Human physiology is the science of the mechanical, physical, and biochemical functions of humans in good health, their organs, and the cells of which they are composed. The principal level of focus of physiology is at the level of organs and systems. Most aspects of human physiology are closely homologous to corresponding aspects of animal physiology, and animal experimentation has provided much of the foundation of physiological knowledge. Anatomy and physiology are closely related fields of study: anatomy, the study of form, and physiology, the study of function, are intrinsically tied and are studied in tandem as part of a medical curriculum.
The biological basis of the study of physiology, integration refers to the overlap of many functions of the systems of the human body, as well as its accompanied form. It is achieved through communication which occurs in a variety of ways, both electrically as well as chemically.
In terms of the human body, the endocrine and nervous systems play major roles in the reception and transmission of signals which integrate function. Homeostasis is the process by which the body maintains a stable internal environment, or one of “similar condition” as described by Walter Bradford Cannon. In Cannon’s Postulate, the body's ability to regulate pH, temperature, fluid volume, pressure, and osmolarity are recognized through highly evolved feedback systems, which act to finely tune many different chemical and electrical responses.
The concentration of ions in relations to one another (e.g. Na+, K+, H+) determine the body's pH, which is closely regulated by the respiratory and urinary systems.

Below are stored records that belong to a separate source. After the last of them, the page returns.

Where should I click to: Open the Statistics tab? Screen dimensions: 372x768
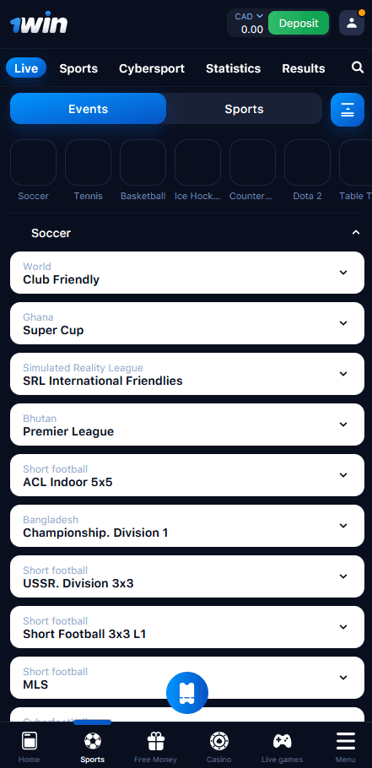click(233, 68)
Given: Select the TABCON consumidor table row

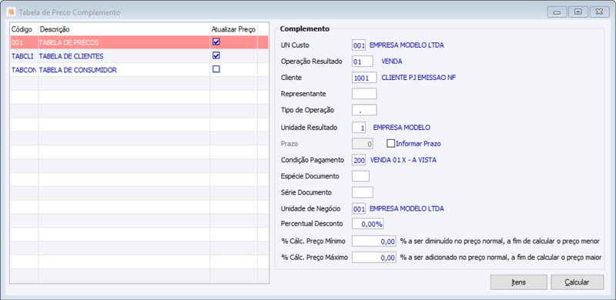Looking at the screenshot, I should (139, 70).
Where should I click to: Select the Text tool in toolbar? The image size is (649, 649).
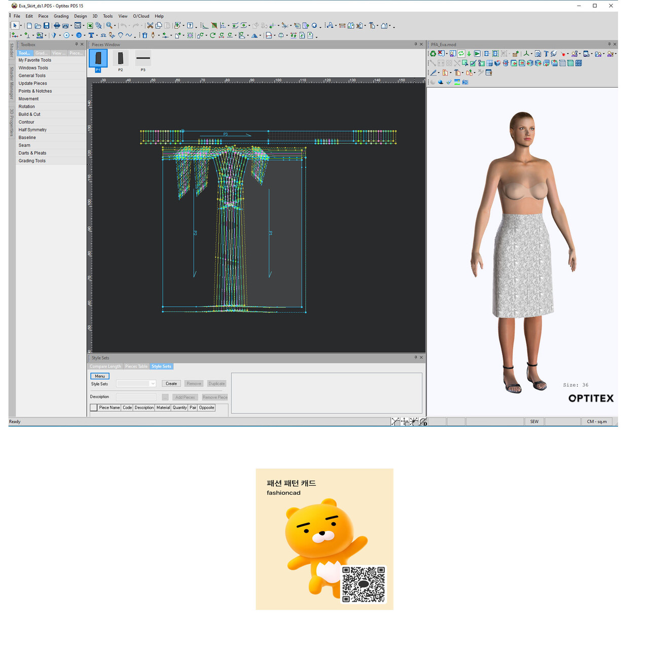(x=91, y=35)
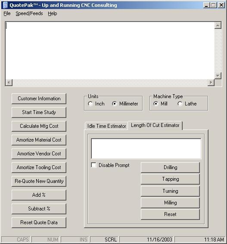227x244 pixels.
Task: Open the Help menu
Action: pyautogui.click(x=53, y=13)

Temperature in the body is determined by both the external environment of the organism as well as the amount of heat produced by anabolic reactions within the body regulated by respiratory and cardiovascular systems
Fluid volume and pressure, and osmolarity are regulated by the urinary, cardiovascular, and respiratory systems.
Physiology is the study of these systems' integrated functions and the processes by which they maintain the milieu interieur, or internal environment.
Systems
Traditionally, the academic discipline of physiology views the body as a collection of interacting systems, each with its own combination of functions and purposes.
The circulatory system consists of the heart and blood vessels (arteries, veins, capillaries). The heart propels the circulation of the blood, which serves as a "transportation system" to transfer oxygen, fuel, nutrients, waste products, immune cells, and signalling molecules (i.e., hormones) from one part of the body to another. The blood consists of fluid that carries cells in the circulation, including some that move from tissue to blood vessels and back, as well as the spleen and bone marrow.
The integumentary system consists of the covering of the body (the skin), including hair and nails as well as other functionally important structures such as the sweat glands and sebaceous glands. The skin provides containment, structure, and protection for other organs, but it also serves as a major sensory interface with the outside world.
The urinary system consists of the kidneys, ureters, bladder, and urethra. It removes water from the blood to produce urine, which carries a variety of waste molecules and excess ions and water out of the body.
The reproductive system consists of the gonads and the internal and external sex organs. The reproductive system produces gametes in each sex, a mechanism for their combination, and a nurturing environment for the first 9 months of development of the offspring.
The endocrine system consists of the principal endocrine glands: the pituitary, thyroid, adrenals, pancreas, parathyroids, and gonads, but nearly all organs and tissues produce specific endocrine hormones as well. The endocrine hormones serve as signals from one body system to another regarding an enormous array of conditions, and resulting in variety of changes of function.
The traditional divisions by system are somewhat arbitrary. Many body parts participate in more than one system, and systems might be organized by function, by embryological origin, or other categorizations. In particular, is the "neuroendocrine system", the complex interactions of the neurological and endocrinological systems which together regulate physiology. Furthermore, many aspects of physiology are not as easily included in the traditional organ system categories.
The study of how physiology is altered in disease is pathophysiology.